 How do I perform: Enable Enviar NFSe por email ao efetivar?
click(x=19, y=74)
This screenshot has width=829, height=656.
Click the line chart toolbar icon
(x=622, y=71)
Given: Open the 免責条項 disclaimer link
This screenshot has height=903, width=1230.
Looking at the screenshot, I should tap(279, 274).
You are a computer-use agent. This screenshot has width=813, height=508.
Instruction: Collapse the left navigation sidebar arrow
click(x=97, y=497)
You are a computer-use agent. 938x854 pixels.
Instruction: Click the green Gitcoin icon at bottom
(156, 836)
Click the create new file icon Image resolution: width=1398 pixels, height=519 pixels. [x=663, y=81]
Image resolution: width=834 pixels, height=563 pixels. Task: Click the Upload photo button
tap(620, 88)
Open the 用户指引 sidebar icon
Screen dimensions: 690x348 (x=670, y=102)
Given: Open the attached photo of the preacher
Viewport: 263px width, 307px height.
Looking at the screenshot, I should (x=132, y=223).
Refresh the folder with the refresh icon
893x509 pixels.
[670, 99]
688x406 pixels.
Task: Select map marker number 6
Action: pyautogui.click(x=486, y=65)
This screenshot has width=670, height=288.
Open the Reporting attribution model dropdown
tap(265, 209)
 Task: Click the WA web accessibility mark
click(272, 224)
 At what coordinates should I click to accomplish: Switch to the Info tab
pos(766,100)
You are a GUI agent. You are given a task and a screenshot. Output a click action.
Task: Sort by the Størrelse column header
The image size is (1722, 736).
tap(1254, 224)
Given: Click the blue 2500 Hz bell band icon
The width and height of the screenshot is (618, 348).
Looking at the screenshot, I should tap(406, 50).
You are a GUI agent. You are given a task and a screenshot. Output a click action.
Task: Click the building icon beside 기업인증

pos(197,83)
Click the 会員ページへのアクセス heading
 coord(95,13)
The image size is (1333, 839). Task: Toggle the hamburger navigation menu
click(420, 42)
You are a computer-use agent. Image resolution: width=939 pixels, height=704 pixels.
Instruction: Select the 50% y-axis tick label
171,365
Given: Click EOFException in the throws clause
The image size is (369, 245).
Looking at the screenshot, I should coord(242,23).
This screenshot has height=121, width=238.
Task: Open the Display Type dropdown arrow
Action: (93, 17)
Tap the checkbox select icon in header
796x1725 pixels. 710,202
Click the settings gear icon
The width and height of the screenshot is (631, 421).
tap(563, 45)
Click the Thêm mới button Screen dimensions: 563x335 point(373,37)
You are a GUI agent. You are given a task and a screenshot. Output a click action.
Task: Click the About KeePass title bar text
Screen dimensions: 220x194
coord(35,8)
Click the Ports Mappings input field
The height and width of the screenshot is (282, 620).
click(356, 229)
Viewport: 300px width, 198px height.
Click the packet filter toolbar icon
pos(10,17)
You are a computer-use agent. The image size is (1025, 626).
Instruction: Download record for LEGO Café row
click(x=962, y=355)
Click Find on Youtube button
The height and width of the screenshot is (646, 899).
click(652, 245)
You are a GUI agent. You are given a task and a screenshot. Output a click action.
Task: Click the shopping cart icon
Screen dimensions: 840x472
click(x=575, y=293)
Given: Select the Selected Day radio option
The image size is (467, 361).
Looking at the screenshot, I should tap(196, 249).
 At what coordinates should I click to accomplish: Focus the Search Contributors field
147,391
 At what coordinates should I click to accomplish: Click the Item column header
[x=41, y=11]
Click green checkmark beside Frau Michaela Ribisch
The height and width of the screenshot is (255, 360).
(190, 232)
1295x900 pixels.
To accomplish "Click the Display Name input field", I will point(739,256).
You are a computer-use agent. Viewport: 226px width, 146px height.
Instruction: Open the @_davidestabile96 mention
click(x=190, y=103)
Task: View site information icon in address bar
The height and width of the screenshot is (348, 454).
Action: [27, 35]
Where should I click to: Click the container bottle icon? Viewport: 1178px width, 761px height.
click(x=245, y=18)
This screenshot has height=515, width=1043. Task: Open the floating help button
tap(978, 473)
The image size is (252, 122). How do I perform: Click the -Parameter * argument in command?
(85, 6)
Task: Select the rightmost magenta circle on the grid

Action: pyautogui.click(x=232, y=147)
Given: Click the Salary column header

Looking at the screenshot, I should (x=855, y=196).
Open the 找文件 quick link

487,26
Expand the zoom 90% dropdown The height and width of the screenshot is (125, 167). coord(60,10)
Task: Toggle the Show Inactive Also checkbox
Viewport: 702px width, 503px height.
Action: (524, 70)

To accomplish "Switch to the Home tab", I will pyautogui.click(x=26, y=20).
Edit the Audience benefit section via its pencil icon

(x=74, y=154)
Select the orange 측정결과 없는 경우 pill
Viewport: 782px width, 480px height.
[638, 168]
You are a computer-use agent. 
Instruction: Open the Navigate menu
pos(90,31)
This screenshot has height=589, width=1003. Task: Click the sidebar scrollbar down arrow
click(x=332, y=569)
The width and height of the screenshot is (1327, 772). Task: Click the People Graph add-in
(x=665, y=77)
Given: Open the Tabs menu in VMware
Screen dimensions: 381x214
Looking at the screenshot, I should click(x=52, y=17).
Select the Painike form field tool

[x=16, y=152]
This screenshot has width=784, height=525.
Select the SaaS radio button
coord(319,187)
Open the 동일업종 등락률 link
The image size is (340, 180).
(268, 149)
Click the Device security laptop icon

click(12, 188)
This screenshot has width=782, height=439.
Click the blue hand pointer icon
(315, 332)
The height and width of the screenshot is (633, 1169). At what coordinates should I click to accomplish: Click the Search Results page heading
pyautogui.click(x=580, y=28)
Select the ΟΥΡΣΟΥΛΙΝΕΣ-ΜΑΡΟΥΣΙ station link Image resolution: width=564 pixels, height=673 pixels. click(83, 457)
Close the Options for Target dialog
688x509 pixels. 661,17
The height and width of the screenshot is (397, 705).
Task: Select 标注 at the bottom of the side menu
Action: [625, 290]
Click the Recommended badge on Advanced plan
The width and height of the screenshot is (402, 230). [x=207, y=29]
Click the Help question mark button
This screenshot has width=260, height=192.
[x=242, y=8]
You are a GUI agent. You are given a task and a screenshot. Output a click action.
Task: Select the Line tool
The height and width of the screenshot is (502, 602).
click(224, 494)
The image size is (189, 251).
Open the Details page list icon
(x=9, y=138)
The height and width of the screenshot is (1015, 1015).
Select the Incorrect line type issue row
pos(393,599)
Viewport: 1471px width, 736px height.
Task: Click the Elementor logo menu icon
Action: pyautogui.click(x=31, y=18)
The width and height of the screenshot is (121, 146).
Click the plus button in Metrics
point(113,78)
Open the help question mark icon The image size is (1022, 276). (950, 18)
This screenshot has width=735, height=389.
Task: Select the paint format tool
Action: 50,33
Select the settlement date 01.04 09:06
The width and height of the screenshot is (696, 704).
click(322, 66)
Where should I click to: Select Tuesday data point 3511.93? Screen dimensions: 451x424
========
Please transcribe the full listing exactly, down to the last line.

 How do I perform: Enable Enviar NFSe por email ao efetivar?
click(x=19, y=74)
This screenshot has width=829, height=656.
Click the line chart toolbar icon
(x=622, y=71)
Given: Open the 免責条項 disclaimer link
This screenshot has height=903, width=1230.
Looking at the screenshot, I should tap(279, 274).
You are a computer-use agent. This screenshot has width=813, height=508.
Instruction: Collapse the left navigation sidebar arrow
click(x=97, y=497)
You are a computer-use agent. 938x854 pixels.
Instruction: Click the green Gitcoin icon at bottom
(156, 836)
Click the create new file icon Image resolution: width=1398 pixels, height=519 pixels. [x=663, y=81]
Image resolution: width=834 pixels, height=563 pixels. Task: Click the Upload photo button
tap(620, 88)
Open the 用户指引 sidebar icon
Screen dimensions: 690x348 (x=670, y=102)
Given: Open the attached photo of the preacher
Viewport: 263px width, 307px height.
Looking at the screenshot, I should (x=132, y=223).
Refresh the folder with the refresh icon
893x509 pixels.
[670, 99]
688x406 pixels.
Task: Select map marker number 6
Action: pyautogui.click(x=486, y=65)
This screenshot has width=670, height=288.
Open the Reporting attribution model dropdown
tap(265, 209)
 Task: Click the WA web accessibility mark
click(272, 224)
 At what coordinates should I click to accomplish: Switch to the Info tab
pos(766,100)
You are a GUI agent. You are given a task and a screenshot. Output a click action.
Task: Sort by the Størrelse column header
The image size is (1722, 736).
tap(1254, 224)
Given: Click the blue 2500 Hz bell band icon
The width and height of the screenshot is (618, 348).
Looking at the screenshot, I should tap(406, 50).
You are a GUI agent. You are given a task and a screenshot. Output a click action.
Task: Click the building icon beside 기업인증

pos(197,83)
Click the 会員ページへのアクセス heading
 coord(95,13)
The image size is (1333, 839). Task: Toggle the hamburger navigation menu
click(420, 42)
You are a computer-use agent. Image resolution: width=939 pixels, height=704 pixels.
Instruction: Select the 50% y-axis tick label
171,365
Given: Click EOFException in the throws clause
The image size is (369, 245).
Looking at the screenshot, I should coord(242,23).
This screenshot has height=121, width=238.
Task: Open the Display Type dropdown arrow
Action: (93, 17)
Tap the checkbox select icon in header
796x1725 pixels. 710,202
Click the settings gear icon
The width and height of the screenshot is (631, 421).
tap(563, 45)
Click the Thêm mới button Screen dimensions: 563x335 point(373,37)
You are a GUI agent. You are given a task and a screenshot. Output a click action.
Task: Click the About KeePass title bar text
Screen dimensions: 220x194
coord(35,8)
Click the Ports Mappings input field
The height and width of the screenshot is (282, 620).
click(356, 229)
Viewport: 300px width, 198px height.
Click the packet filter toolbar icon
pos(10,17)
You are a computer-use agent. The image size is (1025, 626).
Instruction: Download record for LEGO Café row
click(x=962, y=355)
Click Find on Youtube button
The height and width of the screenshot is (646, 899).
click(652, 245)
You are a GUI agent. You are given a task and a screenshot. Output a click action.
Task: Click the shopping cart icon
Screen dimensions: 840x472
click(x=575, y=293)
Given: Select the Selected Day radio option
The image size is (467, 361).
Looking at the screenshot, I should tap(196, 249).
 At what coordinates should I click to accomplish: Focus the Search Contributors field
147,391
 At what coordinates should I click to accomplish: Click the Item column header
[x=41, y=11]
Click green checkmark beside Frau Michaela Ribisch
The height and width of the screenshot is (255, 360).
(190, 232)
1295x900 pixels.
To accomplish "Click the Display Name input field", I will point(739,256).
You are a computer-use agent. Viewport: 226px width, 146px height.
Instruction: Open the @_davidestabile96 mention
click(x=190, y=103)
Task: View site information icon in address bar
The height and width of the screenshot is (348, 454).
Action: [27, 35]
Where should I click to: Click the container bottle icon? Viewport: 1178px width, 761px height.
click(x=245, y=18)
This screenshot has height=515, width=1043. Task: Open the floating help button
tap(978, 473)
The image size is (252, 122). How do I perform: Click the -Parameter * argument in command?
(85, 6)
Task: Select the rightmost magenta circle on the grid

Action: pyautogui.click(x=232, y=147)
Given: Click the Salary column header

Looking at the screenshot, I should (x=855, y=196).
Open the 找文件 quick link

487,26
Expand the zoom 90% dropdown The height and width of the screenshot is (125, 167). coord(60,10)
Task: Toggle the Show Inactive Also checkbox
Viewport: 702px width, 503px height.
Action: (524, 70)

To accomplish "Switch to the Home tab", I will pyautogui.click(x=26, y=20).
Edit the Audience benefit section via its pencil icon

(x=74, y=154)
Select the orange 측정결과 없는 경우 pill
Viewport: 782px width, 480px height.
[638, 168]
You are a computer-use agent. 
Instruction: Open the Navigate menu
pos(90,31)
This screenshot has height=589, width=1003. Task: Click the sidebar scrollbar down arrow
click(x=332, y=569)
The width and height of the screenshot is (1327, 772). Task: Click the People Graph add-in
(x=665, y=77)
Given: Open the Tabs menu in VMware
Screen dimensions: 381x214
Looking at the screenshot, I should click(x=52, y=17).
Select the Painike form field tool

[x=16, y=152]
This screenshot has width=784, height=525.
Select the SaaS radio button
coord(319,187)
Open the 동일업종 등락률 link
The image size is (340, 180).
(268, 149)
Click the Device security laptop icon

click(12, 188)
This screenshot has width=782, height=439.
Click the blue hand pointer icon
(315, 332)
The height and width of the screenshot is (633, 1169). At what coordinates should I click to accomplish: Click the Search Results page heading
pyautogui.click(x=580, y=28)
Select the ΟΥΡΣΟΥΛΙΝΕΣ-ΜΑΡΟΥΣΙ station link Image resolution: width=564 pixels, height=673 pixels. click(83, 457)
Close the Options for Target dialog
688x509 pixels. 661,17
The height and width of the screenshot is (397, 705).
Task: Select 标注 at the bottom of the side menu
Action: [625, 290]
Click the Recommended badge on Advanced plan
The width and height of the screenshot is (402, 230). [x=207, y=29]
Click the Help question mark button
This screenshot has width=260, height=192.
[x=242, y=8]
You are a GUI agent. You are given a task and a screenshot. Output a click action.
Task: Select the Line tool
The height and width of the screenshot is (502, 602).
click(224, 494)
The image size is (189, 251).
Open the Details page list icon
(x=9, y=138)
The height and width of the screenshot is (1015, 1015).
Select the Incorrect line type issue row
pos(393,599)
Viewport: 1471px width, 736px height.
Task: Click the Elementor logo menu icon
Action: pyautogui.click(x=31, y=18)
The width and height of the screenshot is (121, 146).
Click the plus button in Metrics
point(113,78)
Open the help question mark icon The image size is (1022, 276). (950, 18)
This screenshot has width=735, height=389.
Task: Select the paint format tool
Action: 50,33
Select the settlement date 01.04 09:06
The width and height of the screenshot is (696, 704).
click(322, 66)
Where should I click to: Select Tuesday data point 3511.93? Screen dimensions: 451x424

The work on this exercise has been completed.